◆ **Data for this exercise**
# # # # #

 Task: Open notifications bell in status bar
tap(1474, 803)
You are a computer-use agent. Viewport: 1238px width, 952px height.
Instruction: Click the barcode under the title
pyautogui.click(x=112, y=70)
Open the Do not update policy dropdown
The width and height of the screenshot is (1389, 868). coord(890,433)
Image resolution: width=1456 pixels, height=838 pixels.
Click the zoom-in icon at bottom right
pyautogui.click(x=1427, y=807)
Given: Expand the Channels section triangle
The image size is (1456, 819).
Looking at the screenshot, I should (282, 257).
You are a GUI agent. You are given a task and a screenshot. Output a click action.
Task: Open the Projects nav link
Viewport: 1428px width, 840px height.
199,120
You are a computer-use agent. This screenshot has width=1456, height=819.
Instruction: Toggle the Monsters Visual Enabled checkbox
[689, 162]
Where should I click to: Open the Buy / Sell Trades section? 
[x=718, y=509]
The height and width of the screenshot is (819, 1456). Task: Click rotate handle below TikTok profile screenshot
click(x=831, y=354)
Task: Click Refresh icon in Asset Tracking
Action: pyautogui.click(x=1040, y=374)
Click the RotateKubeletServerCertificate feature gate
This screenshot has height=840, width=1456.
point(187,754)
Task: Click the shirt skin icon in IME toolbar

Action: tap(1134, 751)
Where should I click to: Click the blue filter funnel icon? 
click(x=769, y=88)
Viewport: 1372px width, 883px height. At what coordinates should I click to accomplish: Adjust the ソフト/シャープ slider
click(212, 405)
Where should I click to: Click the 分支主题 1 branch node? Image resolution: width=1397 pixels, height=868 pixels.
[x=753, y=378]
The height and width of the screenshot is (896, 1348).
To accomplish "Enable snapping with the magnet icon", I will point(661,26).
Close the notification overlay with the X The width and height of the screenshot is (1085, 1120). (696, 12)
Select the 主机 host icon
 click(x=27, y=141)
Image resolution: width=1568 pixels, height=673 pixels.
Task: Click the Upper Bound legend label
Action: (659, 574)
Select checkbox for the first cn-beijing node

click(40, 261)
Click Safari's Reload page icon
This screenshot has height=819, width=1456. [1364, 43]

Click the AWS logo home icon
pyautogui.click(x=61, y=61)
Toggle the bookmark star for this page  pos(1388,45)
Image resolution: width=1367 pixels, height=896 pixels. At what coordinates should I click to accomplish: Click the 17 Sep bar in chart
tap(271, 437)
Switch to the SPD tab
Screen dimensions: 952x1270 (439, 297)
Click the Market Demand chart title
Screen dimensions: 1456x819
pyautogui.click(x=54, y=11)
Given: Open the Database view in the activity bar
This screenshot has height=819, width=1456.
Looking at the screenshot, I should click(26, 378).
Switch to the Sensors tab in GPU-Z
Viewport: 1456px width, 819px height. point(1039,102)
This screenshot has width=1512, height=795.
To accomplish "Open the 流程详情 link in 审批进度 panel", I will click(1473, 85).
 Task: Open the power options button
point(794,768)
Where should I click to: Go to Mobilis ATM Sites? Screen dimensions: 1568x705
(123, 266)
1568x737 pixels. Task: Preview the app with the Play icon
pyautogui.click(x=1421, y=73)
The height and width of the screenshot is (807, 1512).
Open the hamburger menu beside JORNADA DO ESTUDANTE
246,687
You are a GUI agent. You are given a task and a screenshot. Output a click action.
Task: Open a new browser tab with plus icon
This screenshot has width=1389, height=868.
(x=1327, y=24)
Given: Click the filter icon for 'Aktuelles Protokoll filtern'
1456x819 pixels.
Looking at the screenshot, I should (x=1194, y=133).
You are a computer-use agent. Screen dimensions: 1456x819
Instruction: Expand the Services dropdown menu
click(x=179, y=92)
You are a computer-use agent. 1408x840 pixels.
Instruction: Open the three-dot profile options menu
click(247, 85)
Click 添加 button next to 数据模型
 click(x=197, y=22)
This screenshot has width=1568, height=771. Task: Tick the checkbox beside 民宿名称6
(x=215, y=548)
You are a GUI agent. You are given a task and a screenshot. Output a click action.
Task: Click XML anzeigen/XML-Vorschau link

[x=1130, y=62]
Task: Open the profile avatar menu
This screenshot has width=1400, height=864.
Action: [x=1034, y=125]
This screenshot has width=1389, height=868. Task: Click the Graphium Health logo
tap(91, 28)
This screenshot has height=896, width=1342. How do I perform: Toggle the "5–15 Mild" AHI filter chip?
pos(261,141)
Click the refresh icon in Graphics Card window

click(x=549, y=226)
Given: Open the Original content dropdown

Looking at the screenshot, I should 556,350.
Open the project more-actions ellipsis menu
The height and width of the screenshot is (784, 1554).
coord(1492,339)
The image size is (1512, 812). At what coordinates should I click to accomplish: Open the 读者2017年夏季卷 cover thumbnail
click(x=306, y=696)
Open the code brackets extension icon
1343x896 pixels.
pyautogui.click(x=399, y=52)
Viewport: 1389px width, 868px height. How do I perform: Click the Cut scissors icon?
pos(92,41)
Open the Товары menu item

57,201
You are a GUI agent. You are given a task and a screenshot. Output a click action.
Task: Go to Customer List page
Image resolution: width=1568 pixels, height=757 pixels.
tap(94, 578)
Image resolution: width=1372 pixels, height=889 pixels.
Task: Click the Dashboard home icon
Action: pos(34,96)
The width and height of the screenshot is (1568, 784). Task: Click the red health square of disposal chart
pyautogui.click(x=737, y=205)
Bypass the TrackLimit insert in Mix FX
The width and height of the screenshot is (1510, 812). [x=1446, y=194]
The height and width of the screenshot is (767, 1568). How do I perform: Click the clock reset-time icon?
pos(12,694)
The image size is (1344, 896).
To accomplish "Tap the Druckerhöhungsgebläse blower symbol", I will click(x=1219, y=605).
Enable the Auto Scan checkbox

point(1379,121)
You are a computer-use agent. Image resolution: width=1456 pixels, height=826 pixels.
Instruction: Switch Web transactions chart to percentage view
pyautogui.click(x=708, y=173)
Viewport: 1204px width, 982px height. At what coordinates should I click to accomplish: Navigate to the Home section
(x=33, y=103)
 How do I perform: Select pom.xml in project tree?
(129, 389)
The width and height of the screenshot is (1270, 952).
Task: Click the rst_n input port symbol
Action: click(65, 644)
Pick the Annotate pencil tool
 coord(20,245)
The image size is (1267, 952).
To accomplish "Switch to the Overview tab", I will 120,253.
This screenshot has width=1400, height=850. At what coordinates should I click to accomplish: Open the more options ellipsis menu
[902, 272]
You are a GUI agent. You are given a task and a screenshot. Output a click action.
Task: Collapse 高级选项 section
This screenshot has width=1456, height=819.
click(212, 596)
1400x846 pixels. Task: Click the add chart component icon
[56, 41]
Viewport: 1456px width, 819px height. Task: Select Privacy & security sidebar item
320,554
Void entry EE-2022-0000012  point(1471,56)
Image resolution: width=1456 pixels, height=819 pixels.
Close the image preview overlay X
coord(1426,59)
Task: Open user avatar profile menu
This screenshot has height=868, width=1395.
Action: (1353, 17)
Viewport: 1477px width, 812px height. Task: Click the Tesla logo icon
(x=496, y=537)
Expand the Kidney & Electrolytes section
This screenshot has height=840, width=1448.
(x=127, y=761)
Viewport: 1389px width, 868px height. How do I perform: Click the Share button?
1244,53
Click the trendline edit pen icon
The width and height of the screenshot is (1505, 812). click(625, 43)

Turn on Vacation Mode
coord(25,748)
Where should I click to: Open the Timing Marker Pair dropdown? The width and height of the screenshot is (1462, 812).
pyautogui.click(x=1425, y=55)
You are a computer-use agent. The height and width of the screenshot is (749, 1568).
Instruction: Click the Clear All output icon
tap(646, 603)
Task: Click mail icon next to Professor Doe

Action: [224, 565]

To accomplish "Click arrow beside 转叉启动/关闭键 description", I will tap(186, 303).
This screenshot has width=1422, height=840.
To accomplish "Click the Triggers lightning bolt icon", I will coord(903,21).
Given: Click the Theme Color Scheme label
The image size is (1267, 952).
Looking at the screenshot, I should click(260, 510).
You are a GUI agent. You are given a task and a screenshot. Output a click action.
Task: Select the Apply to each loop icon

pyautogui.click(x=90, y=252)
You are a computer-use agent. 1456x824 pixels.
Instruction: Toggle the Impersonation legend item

# # # # #

What lines of the listing above hold "will"? Copy all of them.

◆ **Answer to this task**
To accomplish "Enable snapping with the magnet icon", I will point(661,26).
To accomplish "Open the 流程详情 link in 审批进度 panel", I will click(1473, 85).
To accomplish "Tap the Druckerhöhungsgebläse blower symbol", I will click(x=1219, y=605).
To accomplish "Switch to the Overview tab", I will 120,253.
To accomplish "Click arrow beside 转叉启动/关闭键 description", I will tap(186, 303).
To accomplish "Click the Triggers lightning bolt icon", I will coord(903,21).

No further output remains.